Unfortunately, less than 4% of all coronary artery bypass grafting patients in the 2003 Society of Thoracic Surgeons database benefited from bilateral internal thoracic artery (BITA) grafting, despite evidence of better long-term survival [1]. Although BITA grafting in diabetics has long been considered an independent risk factor for deep sternal wound infection (DSWI), evidence that aggressive perioperative glucose control reduces DSWI [2] has led some to postulate that BITA grafting may be reasonable in diabetics.
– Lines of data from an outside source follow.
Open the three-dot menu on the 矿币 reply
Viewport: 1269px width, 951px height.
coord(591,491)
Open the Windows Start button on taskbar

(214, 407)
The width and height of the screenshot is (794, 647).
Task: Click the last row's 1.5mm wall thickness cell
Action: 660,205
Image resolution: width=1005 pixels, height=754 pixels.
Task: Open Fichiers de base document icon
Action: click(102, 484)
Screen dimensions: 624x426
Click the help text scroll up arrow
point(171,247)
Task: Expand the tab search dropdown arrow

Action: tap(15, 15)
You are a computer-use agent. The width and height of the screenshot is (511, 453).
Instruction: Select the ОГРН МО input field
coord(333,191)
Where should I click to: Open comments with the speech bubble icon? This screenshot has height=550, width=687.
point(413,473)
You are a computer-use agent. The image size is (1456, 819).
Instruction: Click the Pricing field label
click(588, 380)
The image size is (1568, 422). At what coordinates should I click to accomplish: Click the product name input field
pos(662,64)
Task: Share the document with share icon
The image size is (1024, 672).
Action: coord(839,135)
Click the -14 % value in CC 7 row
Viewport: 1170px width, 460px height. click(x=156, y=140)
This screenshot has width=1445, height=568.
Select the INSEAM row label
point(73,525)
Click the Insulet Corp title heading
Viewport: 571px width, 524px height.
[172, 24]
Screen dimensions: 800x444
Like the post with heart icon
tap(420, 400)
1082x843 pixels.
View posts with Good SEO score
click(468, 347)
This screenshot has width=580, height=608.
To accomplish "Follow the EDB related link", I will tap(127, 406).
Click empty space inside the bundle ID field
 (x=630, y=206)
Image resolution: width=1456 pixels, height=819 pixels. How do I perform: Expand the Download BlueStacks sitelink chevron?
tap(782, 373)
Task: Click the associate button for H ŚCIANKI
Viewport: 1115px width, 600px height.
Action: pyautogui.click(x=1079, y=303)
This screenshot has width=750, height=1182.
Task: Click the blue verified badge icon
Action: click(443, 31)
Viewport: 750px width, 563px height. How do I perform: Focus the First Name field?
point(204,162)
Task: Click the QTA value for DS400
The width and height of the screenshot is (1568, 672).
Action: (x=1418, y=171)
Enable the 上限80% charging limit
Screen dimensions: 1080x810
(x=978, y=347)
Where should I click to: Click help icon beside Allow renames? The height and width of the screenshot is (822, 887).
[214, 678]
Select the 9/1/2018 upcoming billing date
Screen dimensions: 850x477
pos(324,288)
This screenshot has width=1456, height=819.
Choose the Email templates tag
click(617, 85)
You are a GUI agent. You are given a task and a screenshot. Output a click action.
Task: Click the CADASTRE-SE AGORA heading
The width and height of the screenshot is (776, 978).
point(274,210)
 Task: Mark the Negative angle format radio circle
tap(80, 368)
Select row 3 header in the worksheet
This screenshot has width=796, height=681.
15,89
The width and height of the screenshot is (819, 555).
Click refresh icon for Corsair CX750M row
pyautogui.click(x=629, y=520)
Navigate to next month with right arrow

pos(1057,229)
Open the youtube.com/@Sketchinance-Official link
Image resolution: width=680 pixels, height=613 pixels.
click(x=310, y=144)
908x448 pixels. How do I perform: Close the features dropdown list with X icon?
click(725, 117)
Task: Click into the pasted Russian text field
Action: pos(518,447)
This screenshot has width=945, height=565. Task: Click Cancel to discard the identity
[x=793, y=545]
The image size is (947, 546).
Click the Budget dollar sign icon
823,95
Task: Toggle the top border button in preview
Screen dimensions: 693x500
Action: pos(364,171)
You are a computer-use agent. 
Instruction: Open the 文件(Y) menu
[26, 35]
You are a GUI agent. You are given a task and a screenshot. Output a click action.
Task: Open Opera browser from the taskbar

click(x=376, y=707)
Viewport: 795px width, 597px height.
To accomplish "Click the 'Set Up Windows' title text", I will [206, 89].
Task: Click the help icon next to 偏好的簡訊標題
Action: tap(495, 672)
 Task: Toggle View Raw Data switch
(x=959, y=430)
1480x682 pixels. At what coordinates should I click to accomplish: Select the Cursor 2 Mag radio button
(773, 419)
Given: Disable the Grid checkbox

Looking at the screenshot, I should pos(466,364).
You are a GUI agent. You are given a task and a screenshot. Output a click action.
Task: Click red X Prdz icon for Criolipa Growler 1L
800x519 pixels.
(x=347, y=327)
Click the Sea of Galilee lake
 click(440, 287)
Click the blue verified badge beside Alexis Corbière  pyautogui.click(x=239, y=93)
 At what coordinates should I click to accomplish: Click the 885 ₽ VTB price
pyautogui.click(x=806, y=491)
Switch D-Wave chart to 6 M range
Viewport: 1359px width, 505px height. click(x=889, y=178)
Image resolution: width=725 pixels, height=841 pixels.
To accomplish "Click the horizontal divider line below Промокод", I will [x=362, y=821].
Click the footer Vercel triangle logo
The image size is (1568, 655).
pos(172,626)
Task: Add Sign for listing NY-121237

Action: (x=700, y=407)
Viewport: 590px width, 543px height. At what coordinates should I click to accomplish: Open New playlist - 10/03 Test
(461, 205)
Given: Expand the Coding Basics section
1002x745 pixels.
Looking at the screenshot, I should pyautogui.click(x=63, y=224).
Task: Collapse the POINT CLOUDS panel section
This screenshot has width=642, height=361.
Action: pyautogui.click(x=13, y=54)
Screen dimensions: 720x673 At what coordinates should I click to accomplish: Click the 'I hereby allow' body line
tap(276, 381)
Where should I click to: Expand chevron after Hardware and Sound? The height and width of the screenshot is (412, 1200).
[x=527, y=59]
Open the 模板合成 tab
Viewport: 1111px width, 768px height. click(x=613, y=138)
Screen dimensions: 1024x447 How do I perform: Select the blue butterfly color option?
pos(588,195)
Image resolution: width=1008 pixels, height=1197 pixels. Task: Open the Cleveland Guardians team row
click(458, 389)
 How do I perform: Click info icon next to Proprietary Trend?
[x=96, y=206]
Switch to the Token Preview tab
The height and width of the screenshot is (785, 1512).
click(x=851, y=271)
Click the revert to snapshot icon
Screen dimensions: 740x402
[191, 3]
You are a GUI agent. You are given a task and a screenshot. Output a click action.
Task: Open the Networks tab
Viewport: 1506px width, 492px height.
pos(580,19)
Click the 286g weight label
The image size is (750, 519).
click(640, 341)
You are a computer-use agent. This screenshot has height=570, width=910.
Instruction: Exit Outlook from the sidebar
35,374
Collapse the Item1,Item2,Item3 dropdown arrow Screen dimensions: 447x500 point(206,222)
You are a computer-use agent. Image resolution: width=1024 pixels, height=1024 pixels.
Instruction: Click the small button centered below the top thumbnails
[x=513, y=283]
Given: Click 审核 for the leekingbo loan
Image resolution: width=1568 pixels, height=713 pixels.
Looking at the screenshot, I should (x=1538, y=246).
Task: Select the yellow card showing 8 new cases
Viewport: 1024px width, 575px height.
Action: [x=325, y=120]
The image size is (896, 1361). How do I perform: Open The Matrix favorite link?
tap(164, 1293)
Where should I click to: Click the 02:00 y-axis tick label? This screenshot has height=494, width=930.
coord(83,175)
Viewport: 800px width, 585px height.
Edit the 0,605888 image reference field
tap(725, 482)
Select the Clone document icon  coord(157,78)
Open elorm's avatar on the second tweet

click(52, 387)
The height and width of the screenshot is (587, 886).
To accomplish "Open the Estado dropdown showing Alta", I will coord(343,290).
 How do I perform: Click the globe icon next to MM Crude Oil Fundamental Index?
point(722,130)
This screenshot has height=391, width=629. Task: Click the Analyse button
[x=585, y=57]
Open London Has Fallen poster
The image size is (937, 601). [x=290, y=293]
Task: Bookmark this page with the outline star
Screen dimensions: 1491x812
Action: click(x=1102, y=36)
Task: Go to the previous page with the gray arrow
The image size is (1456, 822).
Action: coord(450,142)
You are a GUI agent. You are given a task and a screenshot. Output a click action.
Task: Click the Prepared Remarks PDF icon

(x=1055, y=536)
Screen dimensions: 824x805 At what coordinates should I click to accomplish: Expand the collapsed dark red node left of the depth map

Savage and colleagues [3] have mined the rich STS database to investigate this further and report higher DSWI rates in BITA than single internal thoracic artery (ITA) diabetic patients (2.8 versus 1.7%) without impact on mortality. However there are several problems with this retrospective report. More than 98% of the diabetic patients in the series received single ITA grafts; the 1.4% (n = 1,932) who received BITA grafts were less often insulin dependent and were significantly younger and healthier. Although they found no increase in mortality in those diabetic DSWI patients with BITA grafts, it is important for surgeons to remember that these infections are devastating and at a minimum they mean a protracted and expensive recovery for patients.
The data presented by Savage and colleagues [3] should not be taken to mean that routine BITA grafting in diabetics is the procedure of choice at this time. Although adjuncts such as ITA skeletonization and optimal perioperative glucose control may ultimately help prove this to be true, we await other reports about the safety of BITA grafting in diabetics.